BEGIN Entries provided

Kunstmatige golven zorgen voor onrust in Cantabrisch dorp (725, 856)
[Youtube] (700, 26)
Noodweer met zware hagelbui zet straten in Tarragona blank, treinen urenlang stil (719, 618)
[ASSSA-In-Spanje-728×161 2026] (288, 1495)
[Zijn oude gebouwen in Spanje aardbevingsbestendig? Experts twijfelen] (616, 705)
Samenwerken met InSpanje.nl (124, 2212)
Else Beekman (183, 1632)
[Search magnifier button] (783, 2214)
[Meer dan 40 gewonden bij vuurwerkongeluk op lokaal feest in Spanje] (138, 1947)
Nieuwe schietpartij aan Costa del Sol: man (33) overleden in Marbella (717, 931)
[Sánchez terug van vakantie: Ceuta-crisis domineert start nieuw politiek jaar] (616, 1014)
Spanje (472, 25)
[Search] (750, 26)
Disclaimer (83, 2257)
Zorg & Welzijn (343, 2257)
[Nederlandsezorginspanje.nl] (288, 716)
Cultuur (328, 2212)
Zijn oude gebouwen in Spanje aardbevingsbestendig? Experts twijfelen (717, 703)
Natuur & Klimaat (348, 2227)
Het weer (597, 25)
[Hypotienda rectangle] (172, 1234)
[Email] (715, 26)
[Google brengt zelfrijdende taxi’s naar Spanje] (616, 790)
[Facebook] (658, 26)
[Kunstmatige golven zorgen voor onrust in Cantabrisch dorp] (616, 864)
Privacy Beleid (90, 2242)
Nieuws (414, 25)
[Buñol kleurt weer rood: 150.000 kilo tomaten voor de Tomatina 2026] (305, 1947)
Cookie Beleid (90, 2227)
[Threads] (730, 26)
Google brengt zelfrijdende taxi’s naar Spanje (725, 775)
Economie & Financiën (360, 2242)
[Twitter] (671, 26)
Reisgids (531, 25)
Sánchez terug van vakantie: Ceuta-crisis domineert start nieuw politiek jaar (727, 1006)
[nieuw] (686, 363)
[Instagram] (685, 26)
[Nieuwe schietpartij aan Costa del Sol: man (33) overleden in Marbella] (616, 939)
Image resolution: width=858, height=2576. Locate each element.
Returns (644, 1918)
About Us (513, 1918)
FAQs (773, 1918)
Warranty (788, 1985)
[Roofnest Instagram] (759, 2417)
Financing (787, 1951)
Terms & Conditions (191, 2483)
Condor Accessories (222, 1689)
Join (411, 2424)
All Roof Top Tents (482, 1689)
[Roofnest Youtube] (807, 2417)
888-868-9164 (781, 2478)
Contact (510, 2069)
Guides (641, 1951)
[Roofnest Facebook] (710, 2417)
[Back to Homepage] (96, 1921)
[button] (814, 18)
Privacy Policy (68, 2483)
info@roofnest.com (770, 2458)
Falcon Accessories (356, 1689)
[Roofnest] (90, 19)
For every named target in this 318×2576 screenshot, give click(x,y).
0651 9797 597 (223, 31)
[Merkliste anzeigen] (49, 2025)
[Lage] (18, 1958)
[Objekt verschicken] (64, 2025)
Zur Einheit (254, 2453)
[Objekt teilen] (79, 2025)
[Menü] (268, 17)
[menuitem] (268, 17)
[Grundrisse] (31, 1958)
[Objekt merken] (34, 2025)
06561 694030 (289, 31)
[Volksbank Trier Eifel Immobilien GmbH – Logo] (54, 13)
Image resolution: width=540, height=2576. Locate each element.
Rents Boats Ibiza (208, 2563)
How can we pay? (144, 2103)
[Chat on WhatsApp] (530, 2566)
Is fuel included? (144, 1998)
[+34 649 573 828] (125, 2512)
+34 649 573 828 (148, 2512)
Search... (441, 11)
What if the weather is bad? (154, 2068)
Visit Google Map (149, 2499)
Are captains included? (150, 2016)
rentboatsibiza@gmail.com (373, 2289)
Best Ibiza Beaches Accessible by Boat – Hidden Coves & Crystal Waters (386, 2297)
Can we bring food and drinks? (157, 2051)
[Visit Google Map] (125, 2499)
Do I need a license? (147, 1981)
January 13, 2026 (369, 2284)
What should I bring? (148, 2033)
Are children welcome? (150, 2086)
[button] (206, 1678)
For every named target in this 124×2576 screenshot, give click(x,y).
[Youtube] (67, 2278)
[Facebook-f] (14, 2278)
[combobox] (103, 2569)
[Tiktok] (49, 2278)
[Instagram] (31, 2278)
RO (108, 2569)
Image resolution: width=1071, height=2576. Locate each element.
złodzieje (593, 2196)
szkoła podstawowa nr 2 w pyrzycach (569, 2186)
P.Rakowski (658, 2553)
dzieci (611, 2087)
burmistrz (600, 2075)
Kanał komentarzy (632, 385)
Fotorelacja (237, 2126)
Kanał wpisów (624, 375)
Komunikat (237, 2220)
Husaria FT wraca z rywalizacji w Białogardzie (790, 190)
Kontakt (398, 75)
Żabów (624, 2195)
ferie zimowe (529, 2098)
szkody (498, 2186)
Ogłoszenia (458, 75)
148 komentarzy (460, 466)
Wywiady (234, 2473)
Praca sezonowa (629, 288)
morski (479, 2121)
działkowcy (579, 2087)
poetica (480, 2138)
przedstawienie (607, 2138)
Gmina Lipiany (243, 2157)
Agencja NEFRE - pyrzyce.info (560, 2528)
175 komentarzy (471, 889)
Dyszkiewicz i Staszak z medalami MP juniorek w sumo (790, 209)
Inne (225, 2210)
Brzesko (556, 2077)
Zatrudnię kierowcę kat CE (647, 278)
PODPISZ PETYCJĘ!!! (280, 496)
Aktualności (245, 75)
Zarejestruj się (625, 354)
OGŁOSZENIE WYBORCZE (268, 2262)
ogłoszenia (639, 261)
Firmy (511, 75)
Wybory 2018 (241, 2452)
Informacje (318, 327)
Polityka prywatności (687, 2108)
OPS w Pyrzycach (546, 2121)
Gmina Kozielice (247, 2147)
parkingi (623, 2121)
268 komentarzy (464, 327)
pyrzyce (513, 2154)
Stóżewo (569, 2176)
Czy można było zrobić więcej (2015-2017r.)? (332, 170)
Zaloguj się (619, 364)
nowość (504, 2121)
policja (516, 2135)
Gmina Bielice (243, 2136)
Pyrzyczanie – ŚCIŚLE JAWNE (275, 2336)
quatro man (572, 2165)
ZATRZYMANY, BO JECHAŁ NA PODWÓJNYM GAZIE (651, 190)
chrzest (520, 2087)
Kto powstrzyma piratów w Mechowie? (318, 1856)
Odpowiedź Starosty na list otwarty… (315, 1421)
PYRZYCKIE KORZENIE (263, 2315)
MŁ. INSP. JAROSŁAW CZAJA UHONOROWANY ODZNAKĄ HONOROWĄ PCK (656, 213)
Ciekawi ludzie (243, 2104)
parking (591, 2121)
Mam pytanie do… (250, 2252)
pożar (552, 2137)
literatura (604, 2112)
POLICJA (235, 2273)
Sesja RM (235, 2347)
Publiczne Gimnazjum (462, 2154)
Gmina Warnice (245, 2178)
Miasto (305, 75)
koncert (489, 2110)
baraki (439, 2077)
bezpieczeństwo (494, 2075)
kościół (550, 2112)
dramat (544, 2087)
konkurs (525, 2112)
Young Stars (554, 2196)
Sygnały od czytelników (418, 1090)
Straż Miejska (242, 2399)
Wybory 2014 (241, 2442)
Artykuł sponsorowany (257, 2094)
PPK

END Entries provided

Exercise brief: Set every line of the listing down word for word.

Task answer:
Kunstmatige golven zorgen voor onrust in Cantabrisch dorp (725, 856)
[Youtube] (700, 26)
Noodweer met zware hagelbui zet straten in Tarragona blank, treinen urenlang stil (719, 618)
[ASSSA-In-Spanje-728×161 2026] (288, 1495)
[Zijn oude gebouwen in Spanje aardbevingsbestendig? Experts twijfelen] (616, 705)
Samenwerken met InSpanje.nl (124, 2212)
Else Beekman (183, 1632)
[Search magnifier button] (783, 2214)
[Meer dan 40 gewonden bij vuurwerkongeluk op lokaal feest in Spanje] (138, 1947)
Nieuwe schietpartij aan Costa del Sol: man (33) overleden in Marbella (717, 931)
[Sánchez terug van vakantie: Ceuta-crisis domineert start nieuw politiek jaar] (616, 1014)
Spanje (472, 25)
[Search] (750, 26)
Disclaimer (83, 2257)
Zorg & Welzijn (343, 2257)
[Nederlandsezorginspanje.nl] (288, 716)
Cultuur (328, 2212)
Zijn oude gebouwen in Spanje aardbevingsbestendig? Experts twijfelen (717, 703)
Natuur & Klimaat (348, 2227)
Het weer (597, 25)
[Hypotienda rectangle] (172, 1234)
[Email] (715, 26)
[Google brengt zelfrijdende taxi’s naar Spanje] (616, 790)
[Facebook] (658, 26)
[Kunstmatige golven zorgen voor onrust in Cantabrisch dorp] (616, 864)
Privacy Beleid (90, 2242)
Nieuws (414, 25)
[Buñol kleurt weer rood: 150.000 kilo tomaten voor de Tomatina 2026] (305, 1947)
Cookie Beleid (90, 2227)
[Threads] (730, 26)
Google brengt zelfrijdende taxi’s naar Spanje (725, 775)
Economie & Financiën (360, 2242)
[Twitter] (671, 26)
Reisgids (531, 25)
Sánchez terug van vakantie: Ceuta-crisis domineert start nieuw politiek jaar (727, 1006)
[nieuw] (686, 363)
[Instagram] (685, 26)
[Nieuwe schietpartij aan Costa del Sol: man (33) overleden in Marbella] (616, 939)
Image resolution: width=858, height=2576. Locate each element.
Returns (644, 1918)
About Us (513, 1918)
FAQs (773, 1918)
Warranty (788, 1985)
[Roofnest Instagram] (759, 2417)
Financing (787, 1951)
Terms & Conditions (191, 2483)
Condor Accessories (222, 1689)
Join (411, 2424)
All Roof Top Tents (482, 1689)
[Roofnest Youtube] (807, 2417)
888-868-9164 (781, 2478)
Contact (510, 2069)
Guides (641, 1951)
[Roofnest Facebook] (710, 2417)
[Back to Homepage] (96, 1921)
[button] (814, 18)
Privacy Policy (68, 2483)
info@roofnest.com (770, 2458)
Falcon Accessories (356, 1689)
[Roofnest] (90, 19)
For every named target in this 318×2576 screenshot, give click(x,y).
0651 9797 597 (223, 31)
[Merkliste anzeigen] (49, 2025)
[Lage] (18, 1958)
[Objekt verschicken] (64, 2025)
Zur Einheit (254, 2453)
[Objekt teilen] (79, 2025)
[Menü] (268, 17)
[menuitem] (268, 17)
[Grundrisse] (31, 1958)
[Objekt merken] (34, 2025)
06561 694030 (289, 31)
[Volksbank Trier Eifel Immobilien GmbH – Logo] (54, 13)
Image resolution: width=540, height=2576. Locate each element.
Rents Boats Ibiza (208, 2563)
How can we pay? (144, 2103)
[Chat on WhatsApp] (530, 2566)
Is fuel included? (144, 1998)
[+34 649 573 828] (125, 2512)
+34 649 573 828 (148, 2512)
Search... (441, 11)
What if the weather is bad? (154, 2068)
Visit Google Map (149, 2499)
Are captains included? (150, 2016)
rentboatsibiza@gmail.com (373, 2289)
Best Ibiza Beaches Accessible by Boat – Hidden Coves & Crystal Waters (386, 2297)
Can we bring food and drinks? (157, 2051)
[Visit Google Map] (125, 2499)
Do I need a license? (147, 1981)
January 13, 2026 (369, 2284)
What should I bring? (148, 2033)
Are children welcome? (150, 2086)
[button] (206, 1678)
For every named target in this 124×2576 screenshot, give click(x,y).
[Youtube] (67, 2278)
[Facebook-f] (14, 2278)
[combobox] (103, 2569)
[Tiktok] (49, 2278)
[Instagram] (31, 2278)
RO (108, 2569)
Image resolution: width=1071, height=2576. Locate each element.
złodzieje (593, 2196)
szkoła podstawowa nr 2 w pyrzycach (569, 2186)
P.Rakowski (658, 2553)
dzieci (611, 2087)
burmistrz (600, 2075)
Kanał komentarzy (632, 385)
Fotorelacja (237, 2126)
Kanał wpisów (624, 375)
Komunikat (237, 2220)
Husaria FT wraca z rywalizacji w Białogardzie (790, 190)
Kontakt (398, 75)
Żabów (624, 2195)
ferie zimowe (529, 2098)
szkody (498, 2186)
Ogłoszenia (458, 75)
148 komentarzy (460, 466)
Wywiady (234, 2473)
Praca sezonowa (629, 288)
morski (479, 2121)
działkowcy (579, 2087)
poetica (480, 2138)
przedstawienie (607, 2138)
Gmina Lipiany (243, 2157)
Agencja NEFRE - pyrzyce.info (560, 2528)
175 komentarzy (471, 889)
Dyszkiewicz i Staszak z medalami MP juniorek w sumo (790, 209)
Inne (225, 2210)
Brzesko (556, 2077)
Zatrudnię kierowcę kat CE (647, 278)
PODPISZ PETYCJĘ!!! (280, 496)
Aktualności (245, 75)
Zarejestruj się (625, 354)
OGŁOSZENIE WYBORCZE (268, 2262)
ogłoszenia (639, 261)
Firmy (511, 75)
Wybory 2018 (241, 2452)
Informacje (318, 327)
Polityka prywatności (687, 2108)
OPS w Pyrzycach (546, 2121)
Gmina Kozielice (247, 2147)
parkingi (623, 2121)
268 komentarzy (464, 327)
pyrzyce (513, 2154)
Stóżewo (569, 2176)
Czy można było zrobić więcej (2015-2017r.)? (332, 170)
Zaloguj się (619, 364)
nowość (504, 2121)
policja (516, 2135)
Gmina Bielice (243, 2136)
Pyrzyczanie – ŚCIŚLE JAWNE (275, 2336)
quatro man (572, 2165)
ZATRZYMANY, BO JECHAŁ NA PODWÓJNYM GAZIE (651, 190)
chrzest (520, 2087)
Kto powstrzyma piratów w Mechowie? (318, 1856)
Odpowiedź Starosty na list otwarty… (315, 1421)
PYRZYCKIE KORZENIE (263, 2315)
MŁ. INSP. JAROSŁAW CZAJA UHONOROWANY ODZNAKĄ HONOROWĄ PCK (656, 213)
Ciekawi ludzie (243, 2104)
parking (591, 2121)
Mam pytanie do… (250, 2252)
pożar (552, 2137)
literatura (604, 2112)
POLICJA (235, 2273)
Sesja RM (235, 2347)
Publiczne Gimnazjum (462, 2154)
Gmina Warnice (245, 2178)
Miasto (305, 75)
koncert (489, 2110)
baraki (439, 2077)
bezpieczeństwo (494, 2075)
kościół (550, 2112)
dramat (544, 2087)
konkurs (525, 2112)
Young Stars (554, 2196)
Sygnały od czytelników (418, 1090)
Straż Miejska (242, 2399)
Wybory 2014 (241, 2442)
Artykuł sponsorowany (257, 2094)
PPK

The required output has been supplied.